亜硝酸性窒素について
最近のお問い合せで井戸水/地下水での「亜硝酸性窒素」に関するご相談が非常に多くなってきました、その背景には数年前に亜硝酸性窒素が独立した一つの規制項目となった事があります。それ以前は「硝酸性窒素及び亜硝酸性窒素」と硝酸と亜硝酸は合算して一つの項目となっていましたが、同じ硝酸でも亜硝酸となると毒性が非常に高くなる為、「亜硝酸性窒素」単一で検査項目として独立しました。
千葉県からのお問い合せだと県南の勝浦市、南房総市などからの問い合わせが多いですね。
硝酸性窒素、亜硝酸性窒素を除去出来る浄水器となると逆浸透膜式の浄水器、イオン交換樹脂での吸着となりますが、イオン交換樹脂では吸着量限界が小さい為、よほどフィルター交換を頻繁に行わない限り、長期間に渡る安全の確保は難しいので、基本的には逆浸透膜浄水器が使用されます。
現在では「硝酸性窒素及び亜硝酸性窒素」と「亜硝酸性窒素」の両方とも水道水質基準項目となっていますが、ここで注目したいのはそれぞれの基準値です、「硝酸性窒素及び亜硝酸性窒素」は基準値10mg/㍑に対して「亜硝酸性窒素」は基準値0.04mg/㍑と実に250倍もの差があるのです。
単純に考えると「亜硝酸性窒素」は「硝酸性窒素及び亜硝酸性窒素」の250倍の毒性がある事になります。

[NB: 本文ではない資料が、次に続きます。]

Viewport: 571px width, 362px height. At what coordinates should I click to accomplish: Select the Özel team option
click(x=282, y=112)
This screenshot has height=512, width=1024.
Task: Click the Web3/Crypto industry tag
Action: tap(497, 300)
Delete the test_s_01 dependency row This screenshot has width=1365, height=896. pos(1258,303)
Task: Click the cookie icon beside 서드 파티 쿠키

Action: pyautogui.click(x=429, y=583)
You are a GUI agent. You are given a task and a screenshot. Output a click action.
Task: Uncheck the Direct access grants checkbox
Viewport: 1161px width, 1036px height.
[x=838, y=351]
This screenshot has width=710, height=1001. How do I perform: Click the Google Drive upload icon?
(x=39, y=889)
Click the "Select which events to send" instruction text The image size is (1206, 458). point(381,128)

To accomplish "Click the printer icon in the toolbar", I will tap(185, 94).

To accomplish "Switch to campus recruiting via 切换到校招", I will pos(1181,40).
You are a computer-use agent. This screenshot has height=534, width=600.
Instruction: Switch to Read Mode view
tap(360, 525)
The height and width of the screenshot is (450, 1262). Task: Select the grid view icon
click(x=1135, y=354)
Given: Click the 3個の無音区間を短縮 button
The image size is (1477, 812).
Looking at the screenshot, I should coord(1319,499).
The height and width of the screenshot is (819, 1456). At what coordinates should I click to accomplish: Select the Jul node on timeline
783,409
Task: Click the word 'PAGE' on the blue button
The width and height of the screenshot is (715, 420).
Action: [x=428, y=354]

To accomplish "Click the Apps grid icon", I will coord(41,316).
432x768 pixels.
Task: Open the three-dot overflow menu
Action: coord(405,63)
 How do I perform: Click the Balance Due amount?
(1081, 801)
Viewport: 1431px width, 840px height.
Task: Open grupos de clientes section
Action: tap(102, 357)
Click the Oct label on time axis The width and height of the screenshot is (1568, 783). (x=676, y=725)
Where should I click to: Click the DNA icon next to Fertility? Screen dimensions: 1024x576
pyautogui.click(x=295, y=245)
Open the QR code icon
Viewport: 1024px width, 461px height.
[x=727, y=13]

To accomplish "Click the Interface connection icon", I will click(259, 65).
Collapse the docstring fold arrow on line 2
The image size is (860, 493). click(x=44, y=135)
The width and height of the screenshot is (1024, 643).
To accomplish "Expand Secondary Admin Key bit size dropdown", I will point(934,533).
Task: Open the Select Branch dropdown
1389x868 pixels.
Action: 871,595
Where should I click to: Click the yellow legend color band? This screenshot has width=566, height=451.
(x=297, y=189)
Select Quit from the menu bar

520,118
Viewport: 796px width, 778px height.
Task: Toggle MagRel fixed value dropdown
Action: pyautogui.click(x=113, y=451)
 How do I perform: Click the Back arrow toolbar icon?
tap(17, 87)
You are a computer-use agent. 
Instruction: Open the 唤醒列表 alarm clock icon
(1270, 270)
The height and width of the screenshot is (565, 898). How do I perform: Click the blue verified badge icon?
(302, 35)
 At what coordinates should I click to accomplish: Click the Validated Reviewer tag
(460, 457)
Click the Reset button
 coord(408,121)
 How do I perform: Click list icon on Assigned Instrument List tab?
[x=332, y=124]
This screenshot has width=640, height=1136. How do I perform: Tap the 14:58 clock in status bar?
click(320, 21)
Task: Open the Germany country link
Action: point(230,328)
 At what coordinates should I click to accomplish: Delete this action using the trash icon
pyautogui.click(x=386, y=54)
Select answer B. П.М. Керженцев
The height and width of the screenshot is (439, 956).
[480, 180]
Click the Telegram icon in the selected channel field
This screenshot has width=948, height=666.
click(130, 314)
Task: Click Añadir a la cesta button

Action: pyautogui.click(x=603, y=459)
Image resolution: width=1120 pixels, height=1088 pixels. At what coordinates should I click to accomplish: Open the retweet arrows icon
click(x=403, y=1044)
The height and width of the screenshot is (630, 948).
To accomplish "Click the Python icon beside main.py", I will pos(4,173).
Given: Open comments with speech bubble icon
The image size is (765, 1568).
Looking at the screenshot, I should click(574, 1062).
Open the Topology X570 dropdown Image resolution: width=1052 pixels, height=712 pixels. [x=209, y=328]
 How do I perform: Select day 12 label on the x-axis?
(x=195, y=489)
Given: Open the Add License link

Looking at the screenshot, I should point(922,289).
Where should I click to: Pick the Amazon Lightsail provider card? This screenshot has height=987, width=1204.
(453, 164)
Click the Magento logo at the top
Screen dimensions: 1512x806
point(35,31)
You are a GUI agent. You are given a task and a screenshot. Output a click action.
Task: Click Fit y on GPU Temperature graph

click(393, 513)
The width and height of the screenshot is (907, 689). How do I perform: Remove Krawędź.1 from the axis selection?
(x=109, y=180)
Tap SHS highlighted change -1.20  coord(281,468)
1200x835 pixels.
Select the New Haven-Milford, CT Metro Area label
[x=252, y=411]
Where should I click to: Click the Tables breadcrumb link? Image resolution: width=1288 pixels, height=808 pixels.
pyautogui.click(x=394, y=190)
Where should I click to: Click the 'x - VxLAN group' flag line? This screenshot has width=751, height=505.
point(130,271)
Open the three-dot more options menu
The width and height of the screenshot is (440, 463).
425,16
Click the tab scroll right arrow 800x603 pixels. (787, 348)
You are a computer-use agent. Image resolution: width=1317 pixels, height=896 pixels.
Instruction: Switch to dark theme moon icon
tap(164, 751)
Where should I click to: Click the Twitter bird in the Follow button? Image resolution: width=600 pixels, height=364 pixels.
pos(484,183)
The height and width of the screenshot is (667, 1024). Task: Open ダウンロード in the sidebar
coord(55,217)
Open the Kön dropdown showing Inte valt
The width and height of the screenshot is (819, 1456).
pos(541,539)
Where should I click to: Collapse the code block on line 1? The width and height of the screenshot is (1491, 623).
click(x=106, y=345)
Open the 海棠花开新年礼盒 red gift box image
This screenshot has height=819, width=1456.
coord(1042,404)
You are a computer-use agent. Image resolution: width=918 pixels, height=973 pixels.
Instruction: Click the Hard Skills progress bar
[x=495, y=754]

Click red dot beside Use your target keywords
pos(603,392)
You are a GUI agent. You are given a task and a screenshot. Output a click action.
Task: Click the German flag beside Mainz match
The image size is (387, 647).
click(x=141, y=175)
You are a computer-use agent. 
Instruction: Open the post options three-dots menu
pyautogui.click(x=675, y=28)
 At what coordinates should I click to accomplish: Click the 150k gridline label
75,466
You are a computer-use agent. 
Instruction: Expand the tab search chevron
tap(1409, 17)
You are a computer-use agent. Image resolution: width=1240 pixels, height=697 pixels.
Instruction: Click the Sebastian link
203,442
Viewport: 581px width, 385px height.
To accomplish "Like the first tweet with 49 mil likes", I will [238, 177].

以前の検査項目「硝酸性窒素及び亜硝酸性窒素」ではこの中で亜硝酸性窒素の割合がどの位なのかまでは判らない検査ですから、もし亜硝酸性窒素の含まれる量が多い場合は基準値10mg以下でも非常に危険なケースを見落としてしまう事になりまうす。
通常の硝酸性窒素ならば毒性は低く、野菜や肉などの食材にも含まれているありふれた物質です、生後6ヶ月以下の乳幼児や胃に疾患を抱えた方以外は危険性の低い物質です、乳幼児や胃に疾患を持つ方が胃の中で硝酸性窒素を亜硝酸性窒素に還元されてしまう事が危険とされていたので、健康な成人ならそれ程問題にならない有害物質でもありました。
それが最初から亜硝酸性窒素となると非常に毒性が高くなりますので、例え健康な成人ばかりのご家族であっても対策が必要となります。
井戸水が汚染された場合、入浴や食器洗浄の水までご心配される方もいらっしゃいますが、水道水質基準は人がその水を毎日使用(飲料水、食事で合計2㍑)して20年~30年で影響が出ない様に基準値を設定しますから、食器へのわずかな付着や入浴時のわずかな経皮吸収までご心配する必要はありません。
対策としては逆浸透膜浄水器の導入、飲料水の購入、井戸の堀直しとなりますが、長期的に考えて確実性が高く費用が低いのは逆浸透膜浄水器の導入になると考えます。逆浸透膜浄水器の亜硝酸性窒素除去率は90~95%位です、検出された値が大きく0.4mgに近い様なら事前にデモ用浄水器でフィールドテストをされる事をお勧めいたします。